### EXERCISE BRIEF
Will you give every entry again exactly as it stands?

Stored data entries
- Opening Delimiter -
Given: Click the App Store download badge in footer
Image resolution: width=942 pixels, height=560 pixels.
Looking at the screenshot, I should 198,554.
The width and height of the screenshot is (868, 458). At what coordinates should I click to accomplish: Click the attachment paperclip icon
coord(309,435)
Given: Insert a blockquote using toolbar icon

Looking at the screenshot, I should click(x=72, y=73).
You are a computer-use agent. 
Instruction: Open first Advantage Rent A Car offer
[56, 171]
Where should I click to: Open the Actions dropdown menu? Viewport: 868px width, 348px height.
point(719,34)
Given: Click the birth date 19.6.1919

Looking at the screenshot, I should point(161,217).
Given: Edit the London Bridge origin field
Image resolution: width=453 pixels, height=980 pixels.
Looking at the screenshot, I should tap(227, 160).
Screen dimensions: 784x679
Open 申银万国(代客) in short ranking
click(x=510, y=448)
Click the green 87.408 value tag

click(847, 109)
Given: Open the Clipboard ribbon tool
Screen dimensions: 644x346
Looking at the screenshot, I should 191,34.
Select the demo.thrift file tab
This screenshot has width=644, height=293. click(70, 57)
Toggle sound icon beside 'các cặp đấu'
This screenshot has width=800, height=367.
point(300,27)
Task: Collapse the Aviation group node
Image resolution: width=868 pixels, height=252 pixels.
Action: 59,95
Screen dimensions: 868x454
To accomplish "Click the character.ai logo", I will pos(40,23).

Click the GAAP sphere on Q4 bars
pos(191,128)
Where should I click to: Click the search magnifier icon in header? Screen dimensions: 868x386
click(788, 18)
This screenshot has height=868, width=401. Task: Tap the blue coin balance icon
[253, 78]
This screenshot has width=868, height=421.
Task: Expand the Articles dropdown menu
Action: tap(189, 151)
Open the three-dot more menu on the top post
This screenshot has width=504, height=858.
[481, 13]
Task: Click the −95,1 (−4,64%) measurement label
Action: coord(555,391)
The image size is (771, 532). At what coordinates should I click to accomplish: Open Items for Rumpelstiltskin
- Closing Delimiter -
### RESULT OF THE TASK
Given: Click the App Store download badge in footer
Image resolution: width=942 pixels, height=560 pixels.
Looking at the screenshot, I should 198,554.
The width and height of the screenshot is (868, 458). At what coordinates should I click to accomplish: Click the attachment paperclip icon
coord(309,435)
Given: Insert a blockquote using toolbar icon

Looking at the screenshot, I should click(x=72, y=73).
You are a computer-use agent. 
Instruction: Open first Advantage Rent A Car offer
[56, 171]
Where should I click to: Open the Actions dropdown menu? Viewport: 868px width, 348px height.
point(719,34)
Given: Click the birth date 19.6.1919

Looking at the screenshot, I should point(161,217).
Given: Edit the London Bridge origin field
Image resolution: width=453 pixels, height=980 pixels.
Looking at the screenshot, I should tap(227, 160).
Screen dimensions: 784x679
Open 申银万国(代客) in short ranking
click(x=510, y=448)
Click the green 87.408 value tag

click(847, 109)
Given: Open the Clipboard ribbon tool
Screen dimensions: 644x346
Looking at the screenshot, I should 191,34.
Select the demo.thrift file tab
This screenshot has width=644, height=293. click(70, 57)
Toggle sound icon beside 'các cặp đấu'
This screenshot has width=800, height=367.
point(300,27)
Task: Collapse the Aviation group node
Image resolution: width=868 pixels, height=252 pixels.
Action: 59,95
Screen dimensions: 868x454
To accomplish "Click the character.ai logo", I will pos(40,23).

Click the GAAP sphere on Q4 bars
pos(191,128)
Where should I click to: Click the search magnifier icon in header? Screen dimensions: 868x386
click(788, 18)
This screenshot has height=868, width=401. Task: Tap the blue coin balance icon
[253, 78]
This screenshot has width=868, height=421.
Task: Expand the Articles dropdown menu
Action: tap(189, 151)
Open the three-dot more menu on the top post
This screenshot has width=504, height=858.
[481, 13]
Task: Click the −95,1 (−4,64%) measurement label
Action: coord(555,391)
The image size is (771, 532). At what coordinates should I click to accomplish: Open Items for Rumpelstiltskin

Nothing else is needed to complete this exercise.